Наверное, я пишу Вам все это потому, что Ваше письмо очень меня тронуло. Хорошее, искреннее письмо. И я от всей души благодарен Вам за него, хотя понимаю, конечно, что Вы несколько «пережимаете» в оценке моего романа20. Но в главном — в понимании треугольника главных событий (я их определяю как «трое в одной лодке») Вы совершено правы.
Да, Лида прочла всю рукопись. Успела. Ей нравился роман. Будет ли еще книга? Если Бог даст время и силы, то, возможно, будет. Сейчас у меня в работе повесть, которую надеюсь закончить к лету. А потом — потом надо приниматься за третью книгу. Полвека нашей любви взывают к ней. Чувствую необходимость для этой огромной работы наполнения души, но много, много еще надо обдумать — в частности, форму… Мне еще потому так дорого Ваше письмо о моей книге, что теперь почти никто книг не читает. Читают газеты, журналы, «горяченькое». А толстую книгу мало кто раскрывает. Такие времена.
А от Вас жду обещанную книгу. Мне запомнились люди Огненного Кольца, и Колька Зырянов очень запомнился. Вы равно хорошо и живо пишете и фантастику, и реальную прозу. И я от Вас многого жду. Еще раз спасибо за прекрасное письмо. Привет Вашей семье.
Обнимаю дружески — Е. Войскунский.
(От Евгения Войскунского)
Малеевка, 4 марта 1991.
Дорогой Гена! Получил Ваше письмо: на днях ездил домой и забрал накопившуюся почту. Мы с женой с 10 января в Малеевке. Вот кончается второй «срок», послезавтра вернемся домой, и после малеевской беззаботности я просто не знаю, как будем добывать пропитание в полуголодной Москве. Жутковато заканчивается 73-летний эксперимент. Мне, знающему, что значит настоящий голод, особенно жутко. Вдруг без войны, без чумы — разваливается огромная страна. И как быстро!

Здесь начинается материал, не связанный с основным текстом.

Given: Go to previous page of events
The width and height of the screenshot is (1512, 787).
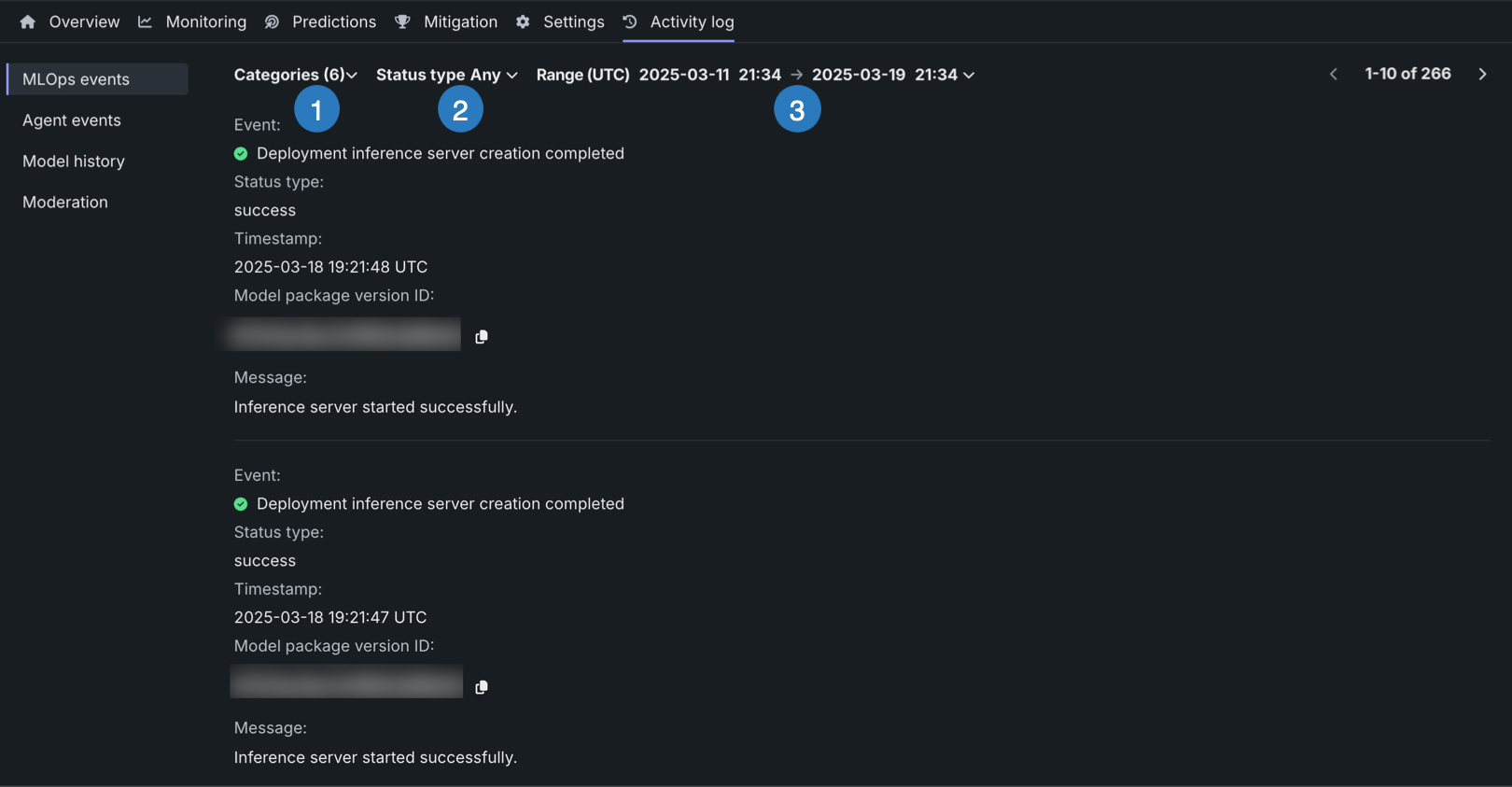Looking at the screenshot, I should tap(1334, 74).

Мне кажется, я пережил несколько жизней. Первая — довоенная, так сказать, щенячья, бакинское детство, полудетская влюбленность (в Лиду!). Вторая — война, огонь, гибель, блокада, случайное выживание. Третья — большой и счастливый массив жизни вместе с моей любимой. (Сюда входят и послевоенная флотская служба, и демобилизация, и Баку — город, полный друзей, и переезд в Москву.) Затем — московский период, тоже счастливый — до кончины Лиды. Опять выживание, может быть, тоже случайное. Страшная катастрофа. И вот пошла последняя из моих жизней. Как-то наладилась она, я уже не погибаю от одиночества, но — рушится жизнь вокруг, все больше приобретая отчетливый апокалиптический рисунок.